Everything from the line containing "960x840 pixels." through the final line below must be output exactly, both ends included, with nothing else and no pictures.

Start of Entries supplied

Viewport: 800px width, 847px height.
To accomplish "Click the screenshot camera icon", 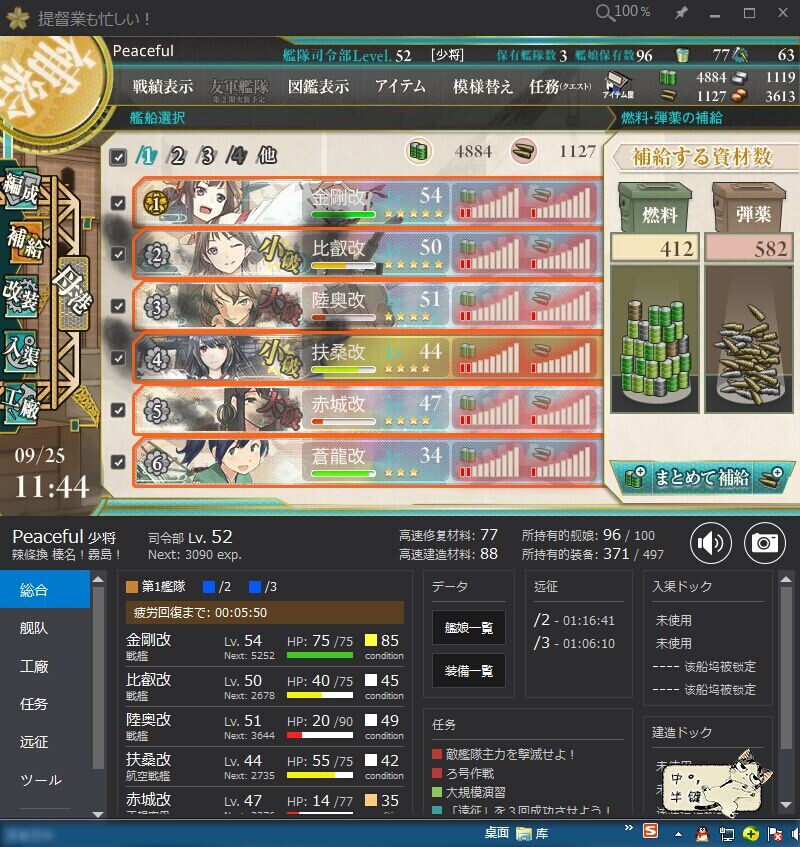I will tap(764, 542).
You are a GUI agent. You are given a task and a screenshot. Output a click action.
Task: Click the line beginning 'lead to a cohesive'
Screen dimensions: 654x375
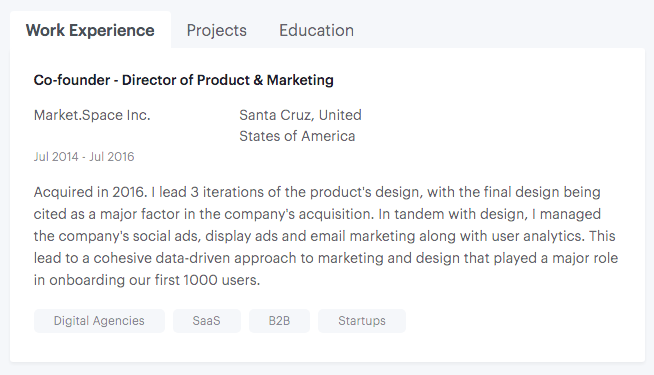coord(326,258)
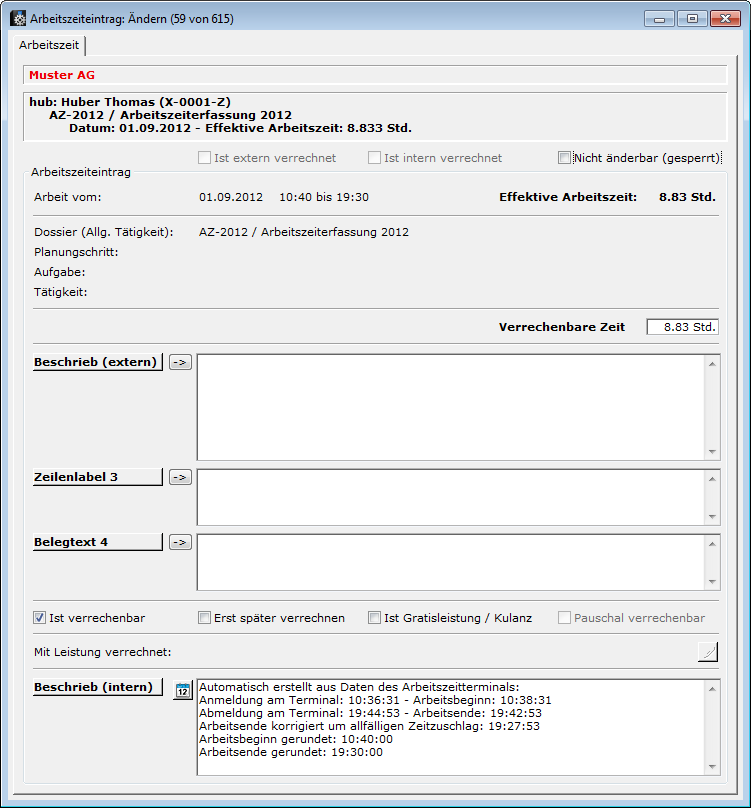Image resolution: width=751 pixels, height=808 pixels.
Task: Uncheck the Ist verrechenbar checkbox
Action: pos(40,618)
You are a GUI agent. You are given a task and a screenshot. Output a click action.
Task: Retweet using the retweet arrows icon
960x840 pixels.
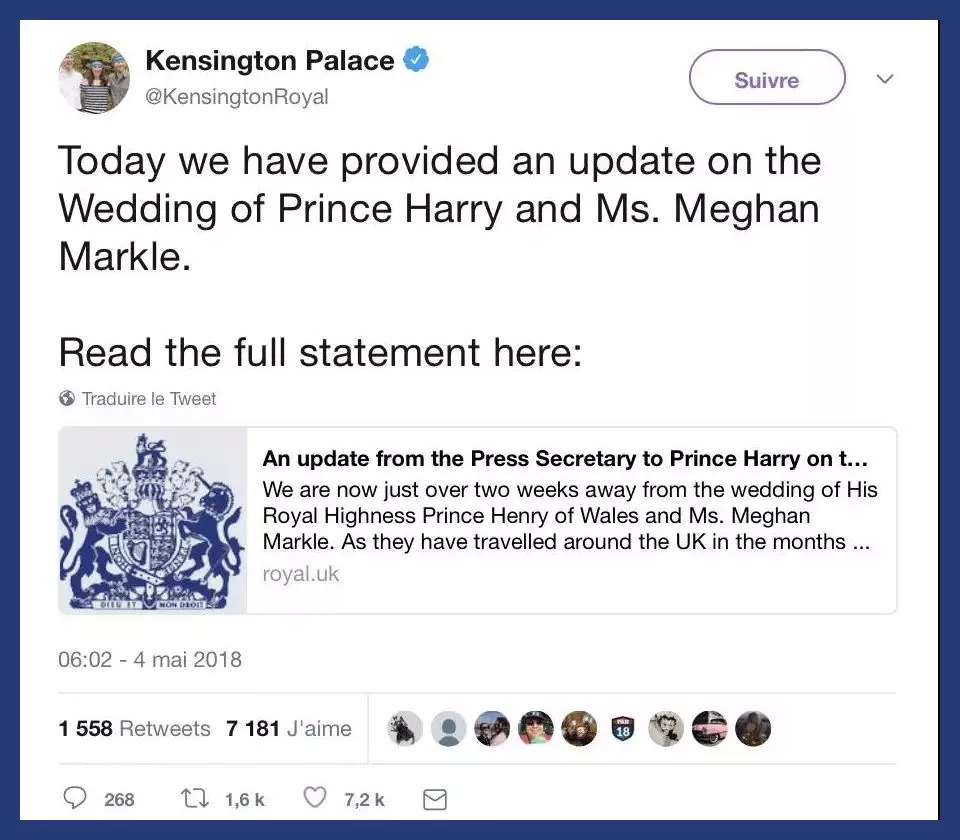(x=197, y=799)
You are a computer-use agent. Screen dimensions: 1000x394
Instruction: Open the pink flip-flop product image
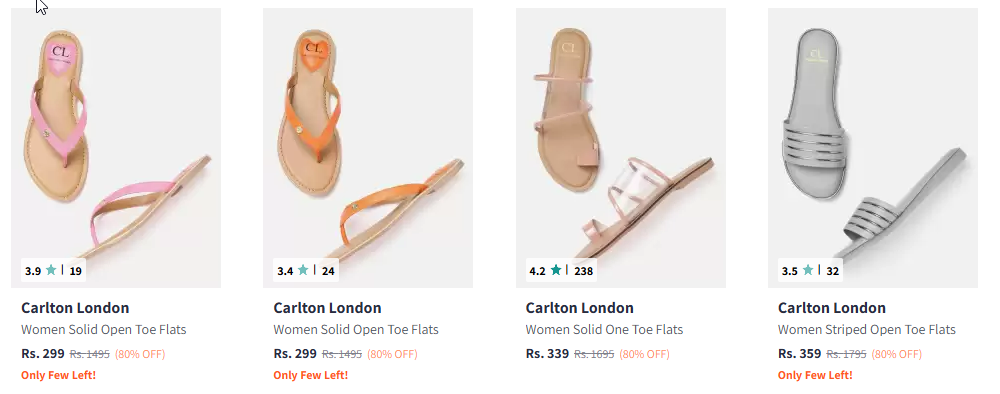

End of Entries supplied

**Response**.
960x840 pixels.
(x=197, y=799)
You are a computer-use agent. Screen dimensions: 1000x394
Instruction: Open the pink flip-flop product image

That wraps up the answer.